Я отвел взгляд от его враждебной физиономии и почувствовал на своем плече более дружескую руку. Это был Тони, поехавший со мной, вместо того чтобы тренировать своих лошадей.
– Пошли, – сказал он. – Поскорей уйдем отсюда!
Я кивнул, прошел вместе с ним в лифт, а когда мы спустились вниз, двинулся к выходу. На улице толпилась шайка газетчиков, поджидавших Крэнфилда с блокнотами на изготовку. При виде этих людей я остановился как вкопанный.
– Подождем, пока они рассеются, – предложил я.
– Они не уйдут, пока не сожрут тебя.
Мы стояли в замешательстве, и я услышал, как меня окликнули:
– Хьюз!
Я не обернулся. Решил, что могу позволить себе сейчас быть невежливым. За спиной я услышал звук шагов. Лорд Ферт. Вид утомленный.
– Хьюз, бога ради, скажите мне: зачем вы это сделали?
Я окинул его каменным взглядом.
– Я ничего не делал.
Он покачал головой:
– Но все данные...
– Объясните мне... – грубо перебил я его, – почему такие достойные люди, как стюарды, охотно поверили в явную ложь?
С этими словами я отвернулся от него. Кивнул Тони и двинулся к выходу. Плевать мне на газетчиков. Плевать на стюардов и на Джессела. И на все, что связано со скачками. На крыльях злобы я вылетел на улицу и пронесся еще ярдов пятьдесят по Портман-сквер, пока гнев не превратился в боль и мы не погрузились в такси, которое поймал Тони.
Тони с грохотом поднялся по лестнице. Я услышал, как он крикнул:
– Ты дома, Келли?
Я слез с кровати, встал, потянулся, вышел в гостиную и включил свет. Он стоял в дверях, смущенно моргая, его руки были заняты подносом с едой.
– Поппи настояла, – пояснил он. Тони поставил поднос на стол и снял салфетку, которой он был накрыт. Поппи прислала горячий пирог с курятиной, помидоры и полфунта сыра бри. – Она утверждает, что ты два дня не ел.
– Наверное, так оно и есть.
– Тогда наваливайся. – Он заученным движением взял бутылку с виски и щедро наполнил два стакана. – И попробуй все это – хотя бы из любопытства.
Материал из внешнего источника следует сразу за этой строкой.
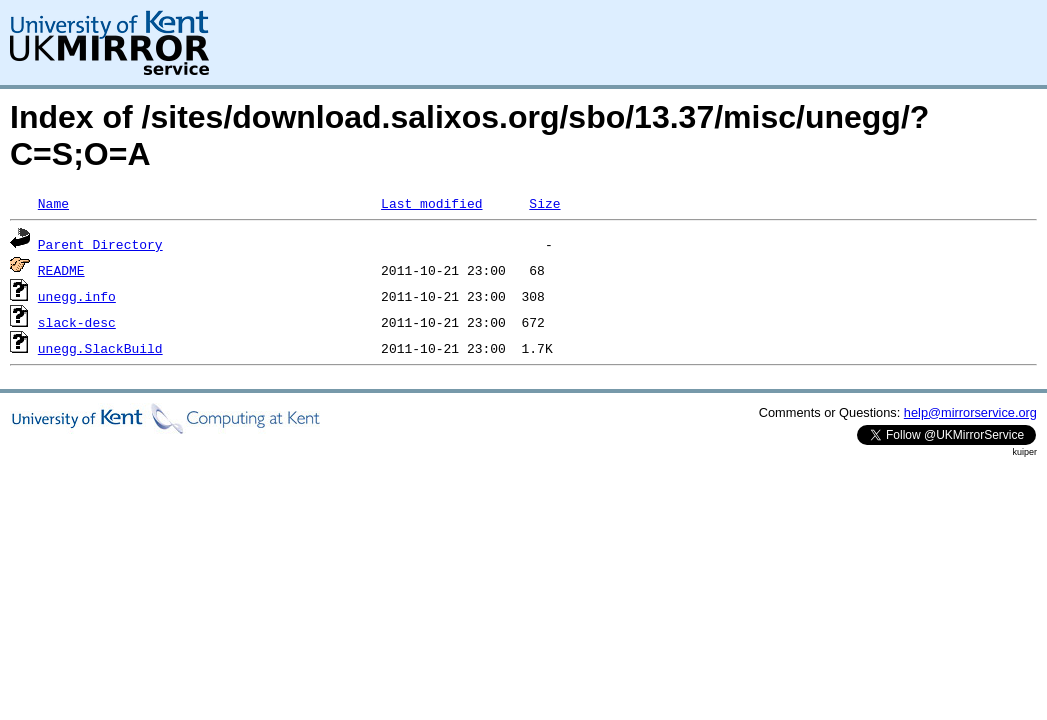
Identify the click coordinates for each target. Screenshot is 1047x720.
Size (544, 203)
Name (53, 203)
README (61, 270)
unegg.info (77, 296)
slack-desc (77, 322)
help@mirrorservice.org (970, 412)
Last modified (431, 203)
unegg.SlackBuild (100, 348)
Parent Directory (100, 244)
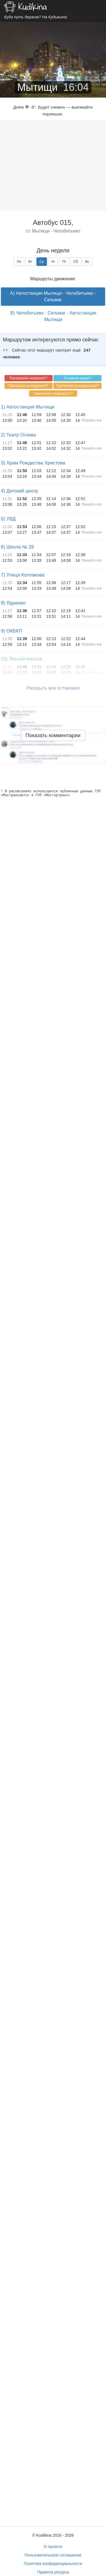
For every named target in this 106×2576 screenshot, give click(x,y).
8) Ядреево (13, 603)
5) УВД (8, 519)
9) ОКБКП (11, 631)
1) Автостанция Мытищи (28, 407)
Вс (87, 262)
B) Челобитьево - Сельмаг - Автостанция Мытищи (53, 316)
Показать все (91, 420)
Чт (53, 262)
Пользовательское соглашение (53, 2555)
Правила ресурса (53, 2572)
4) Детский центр (19, 491)
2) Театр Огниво (18, 435)
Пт (64, 262)
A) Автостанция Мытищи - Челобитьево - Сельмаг (53, 296)
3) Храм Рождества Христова (33, 463)
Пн (19, 262)
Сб (75, 262)
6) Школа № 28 (17, 547)
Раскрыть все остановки (52, 688)
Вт (30, 262)
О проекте (53, 2546)
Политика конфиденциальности (53, 2563)
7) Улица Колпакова (22, 575)
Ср (42, 262)
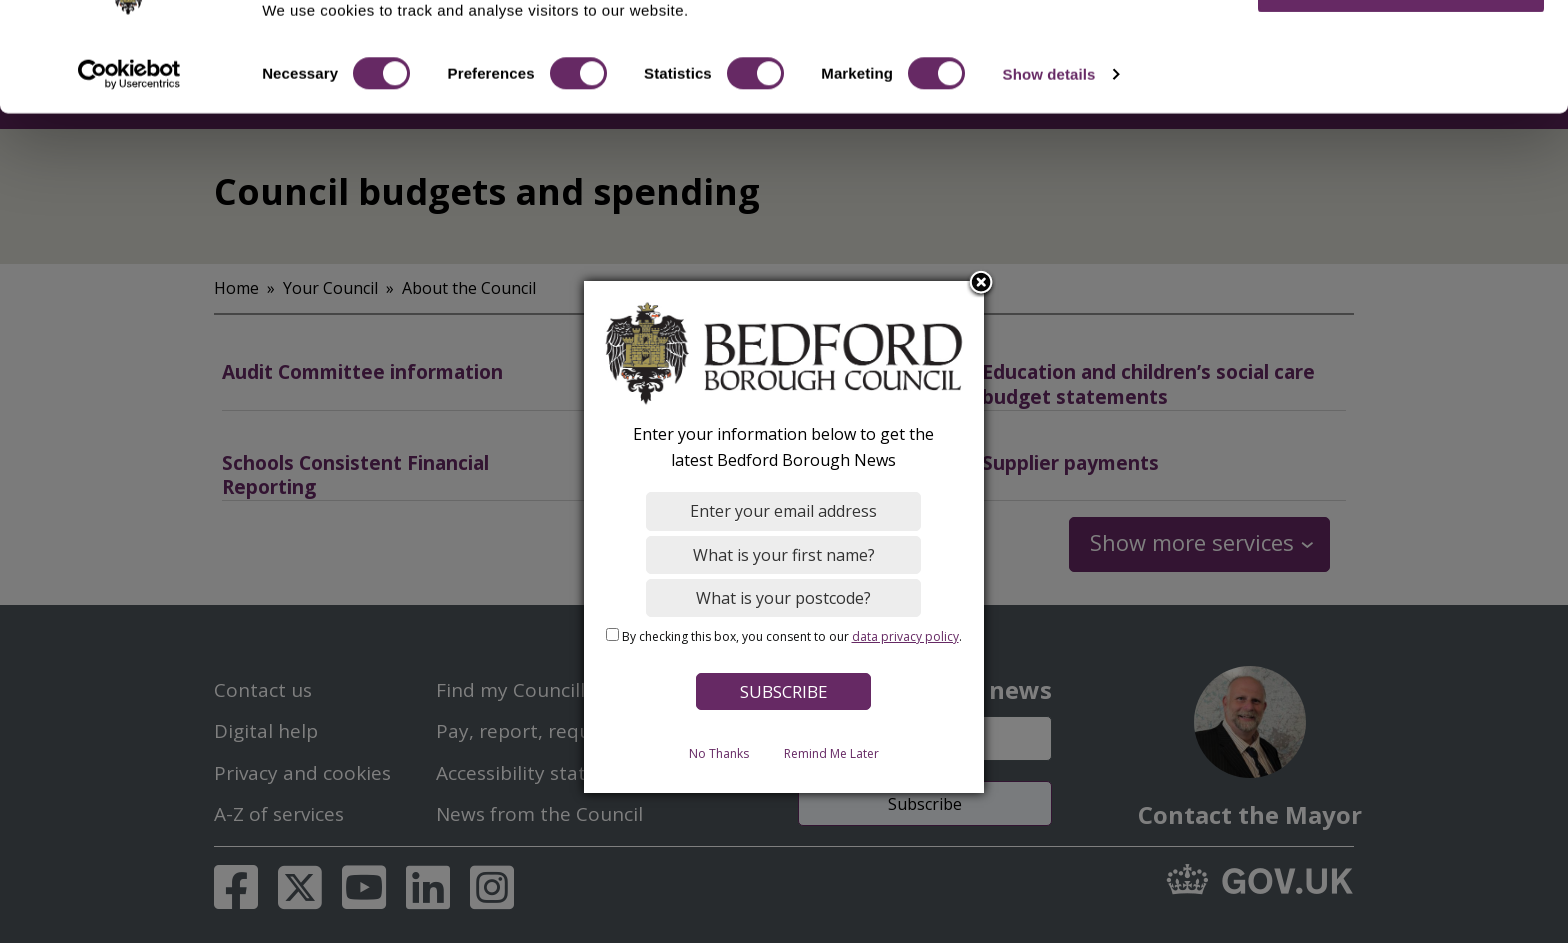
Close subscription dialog (982, 284)
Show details (1049, 137)
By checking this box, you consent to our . (792, 636)
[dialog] (784, 537)
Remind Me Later (831, 753)
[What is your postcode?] (784, 598)
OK (1401, 49)
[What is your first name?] (784, 555)
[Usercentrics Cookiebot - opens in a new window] (129, 138)
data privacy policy (905, 636)
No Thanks (719, 753)
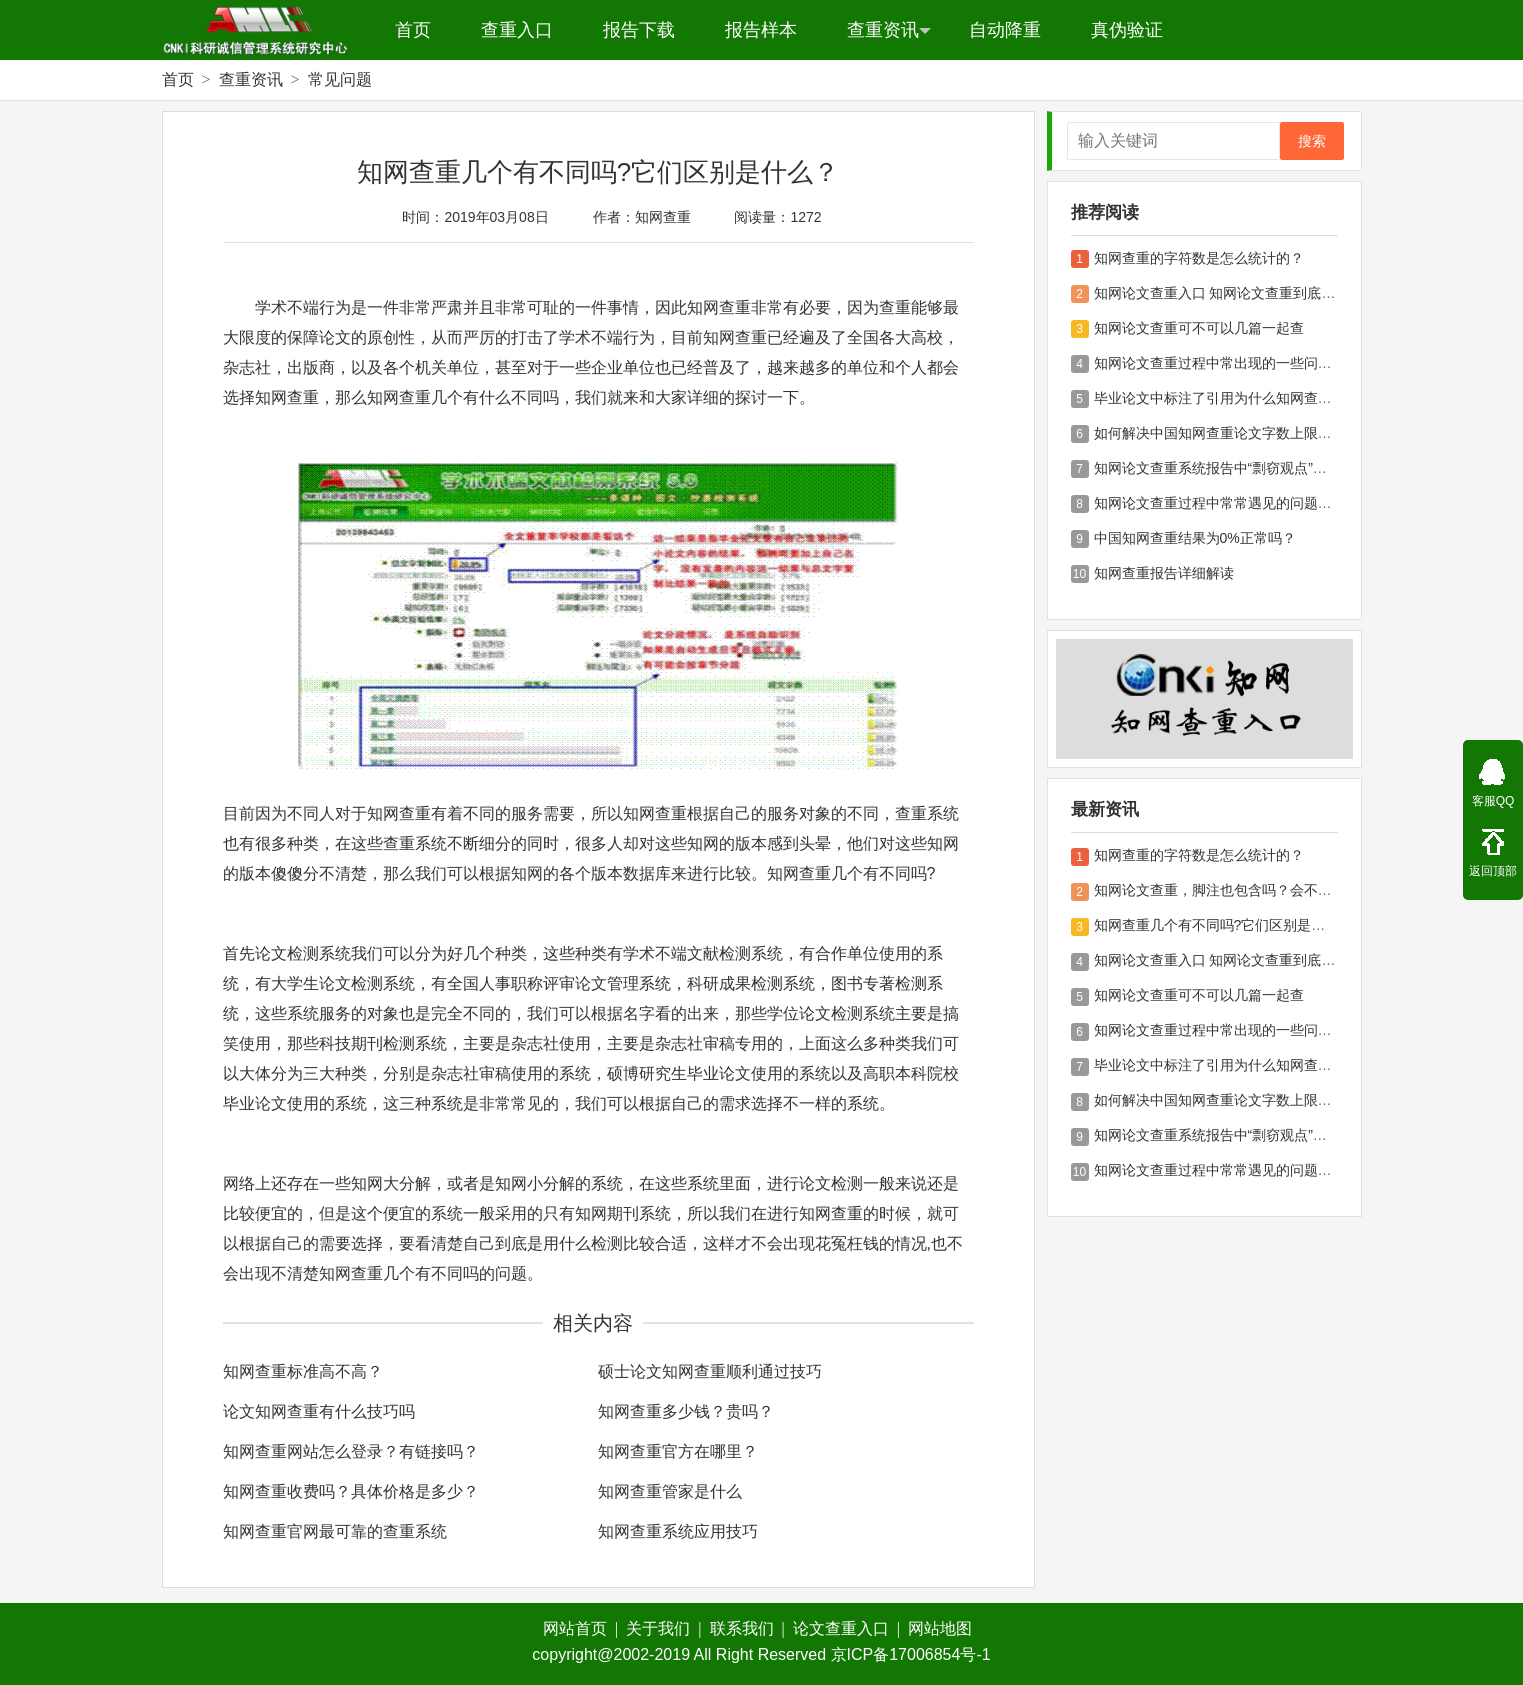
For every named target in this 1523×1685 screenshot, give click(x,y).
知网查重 (663, 217)
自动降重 (1005, 30)
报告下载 (639, 30)
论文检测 (287, 953)
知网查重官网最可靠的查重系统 (335, 1531)
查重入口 (517, 30)
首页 (413, 30)
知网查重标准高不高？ (303, 1371)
Я взял стакан, сделал глоток и почувствовал, как в груди потеплело. Первое ощущение всегда самое приятное. Тони одним движением хлопнул свою порцию и стал наливать по новой.
Я съел пирог, помидоры и сыр. Голод, который все это время заглушали переживания, теперь свернулся калачиком и заснул.
– Ты можешь еще немного побыть у меня? – спросил я.
– Естественно.
– Хочу рассказать тебе о расследовании.
– Давай, – отозвался он не без удовольствия. – Я давно этого жду.
Я поведал ему все, что произошло на заседании Дисциплинарного комитета, почти слово в слово. Все до мелочей намертво врезалось мне в память, как случается при серьезных потрясениях.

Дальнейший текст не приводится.